Stored items:
[Start of Attachment]
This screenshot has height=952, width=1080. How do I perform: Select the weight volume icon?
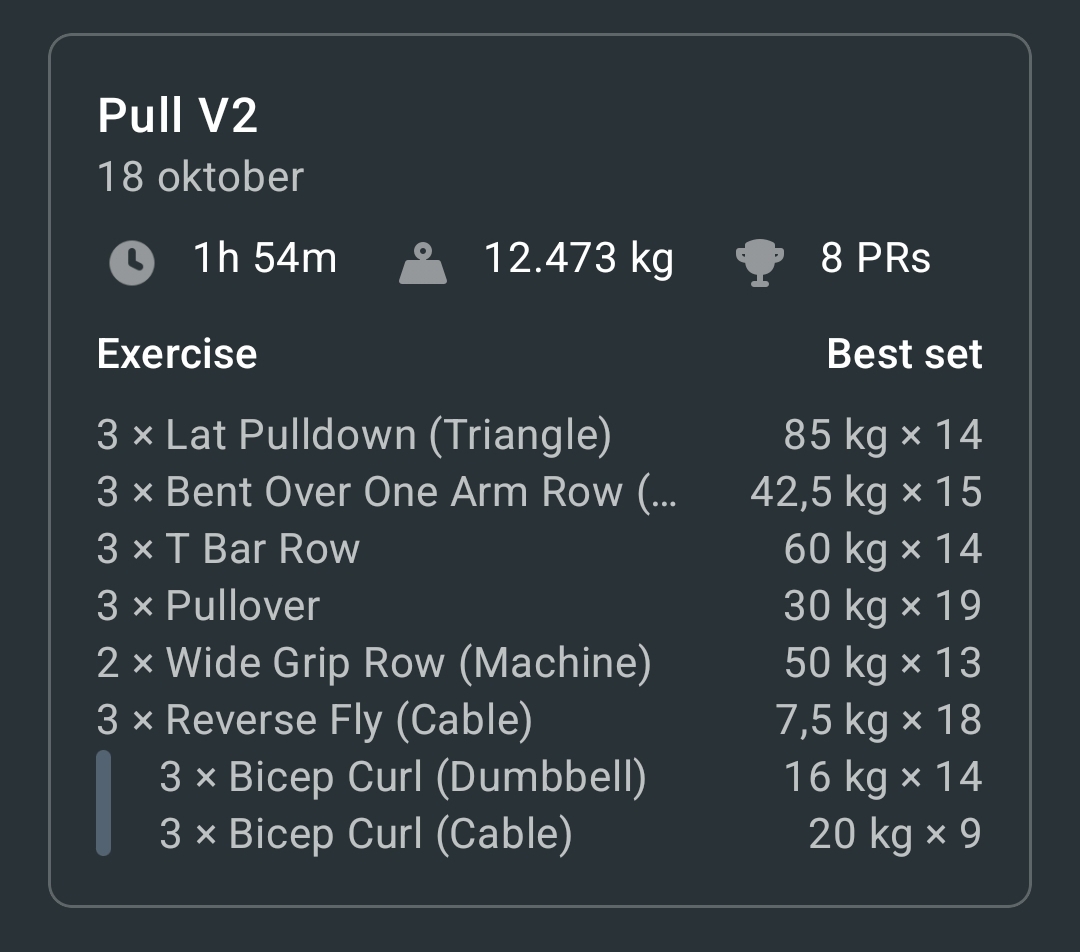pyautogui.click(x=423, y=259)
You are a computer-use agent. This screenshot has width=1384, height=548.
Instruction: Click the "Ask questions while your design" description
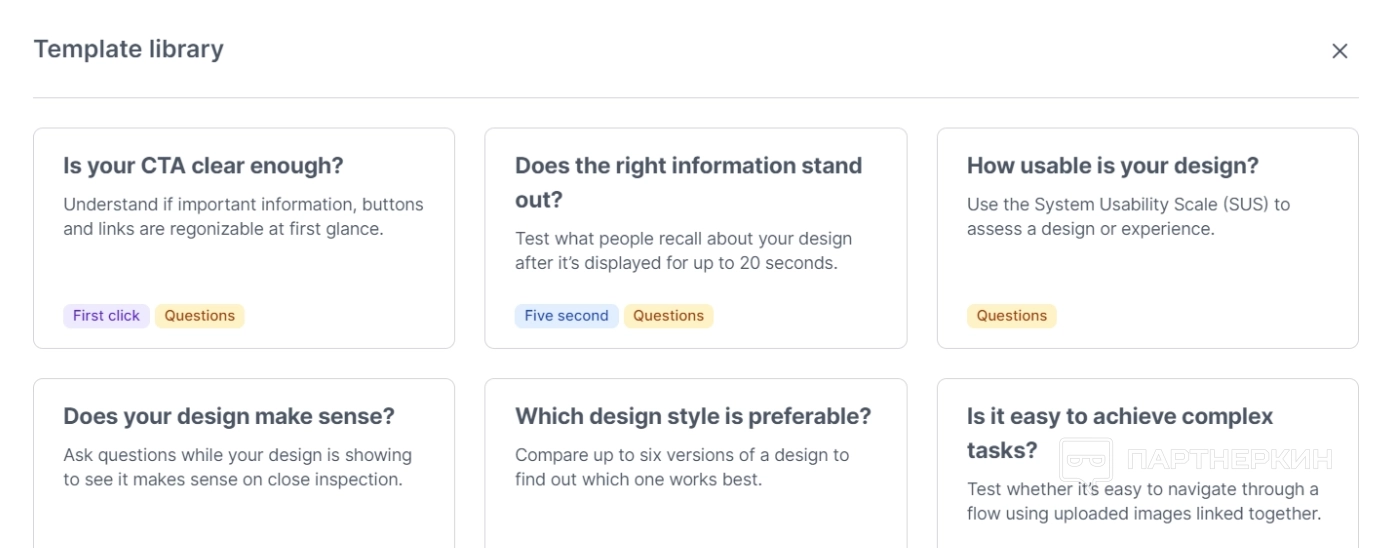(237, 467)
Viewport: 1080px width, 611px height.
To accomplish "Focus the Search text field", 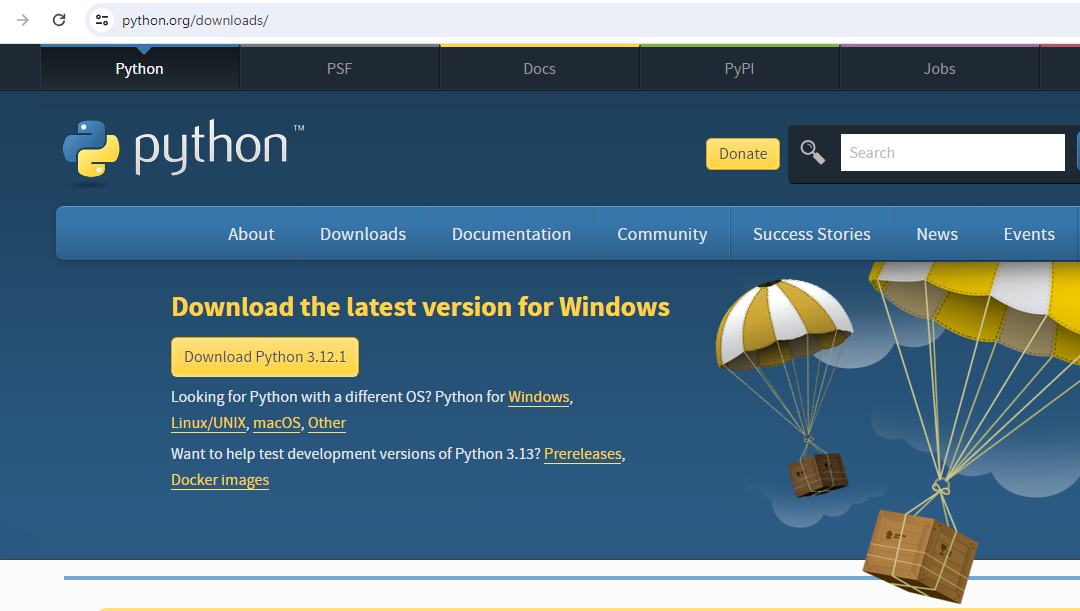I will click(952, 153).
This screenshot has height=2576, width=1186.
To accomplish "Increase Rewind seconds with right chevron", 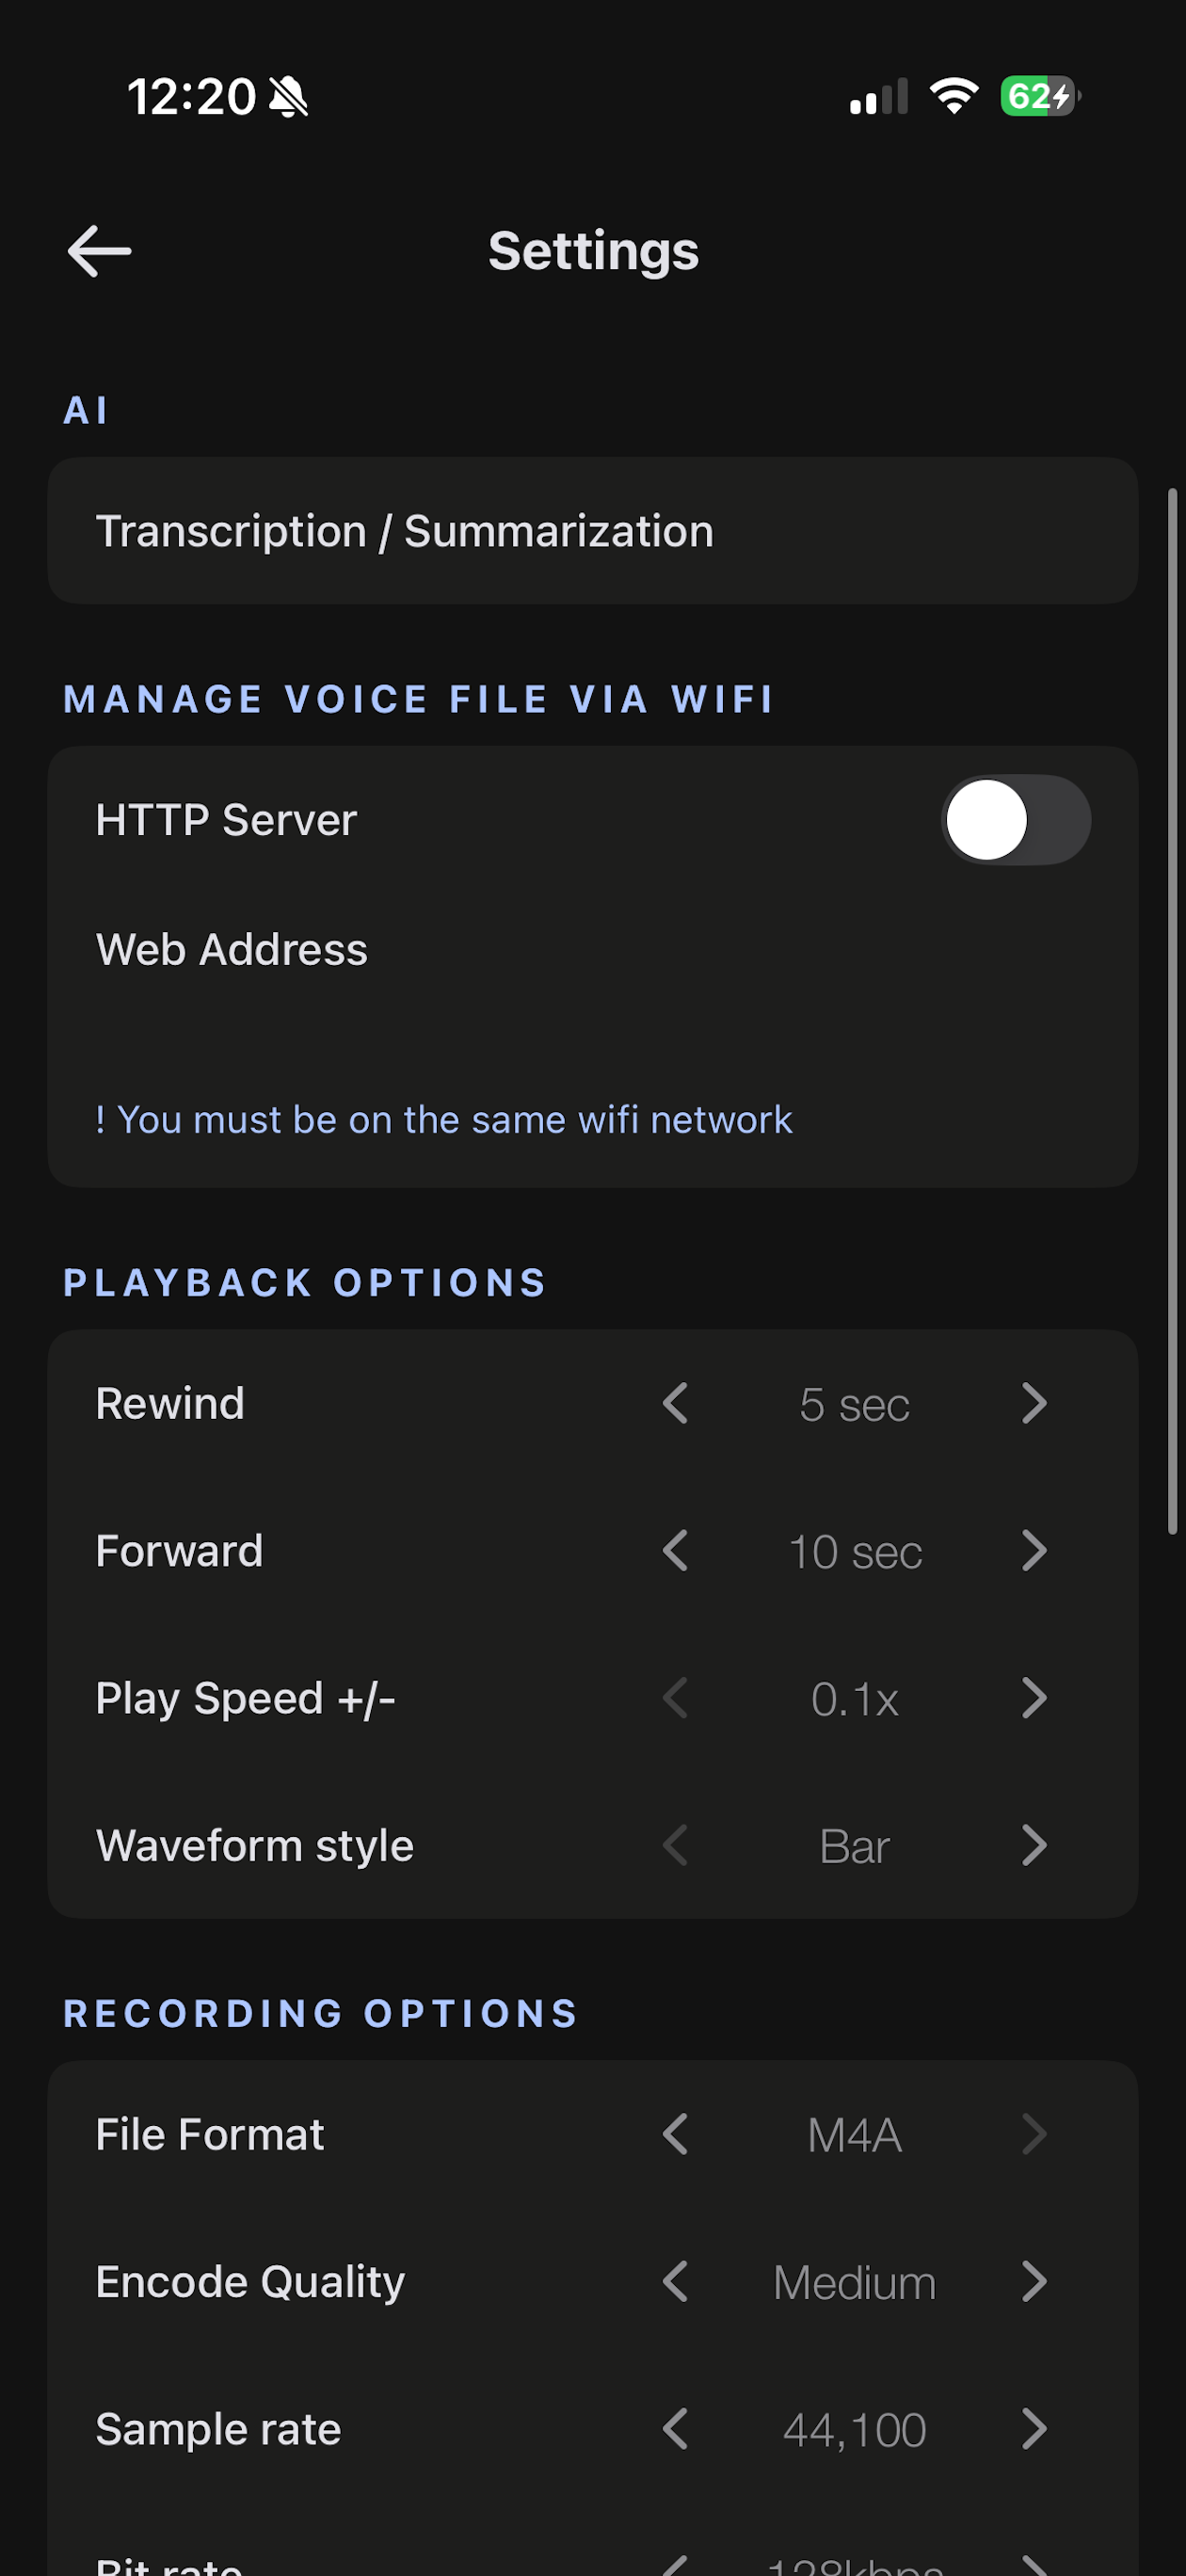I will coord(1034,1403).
[End of Attachment]
Required work.
Pictures are to be left out, and the lines from the beginning of the records through the line with "Viewport: 1080px width, 611px height." are to be printed exactly, with nothing added.

Solution to the problem.
This screenshot has height=952, width=1080. How do I perform: Select the weight volume icon?
pyautogui.click(x=423, y=259)
You are a computer-use agent. This screenshot has width=1384, height=548.
Instruction: Click the "Ask questions while your design" description
(237, 467)
Viewport: 1080px width, 611px height.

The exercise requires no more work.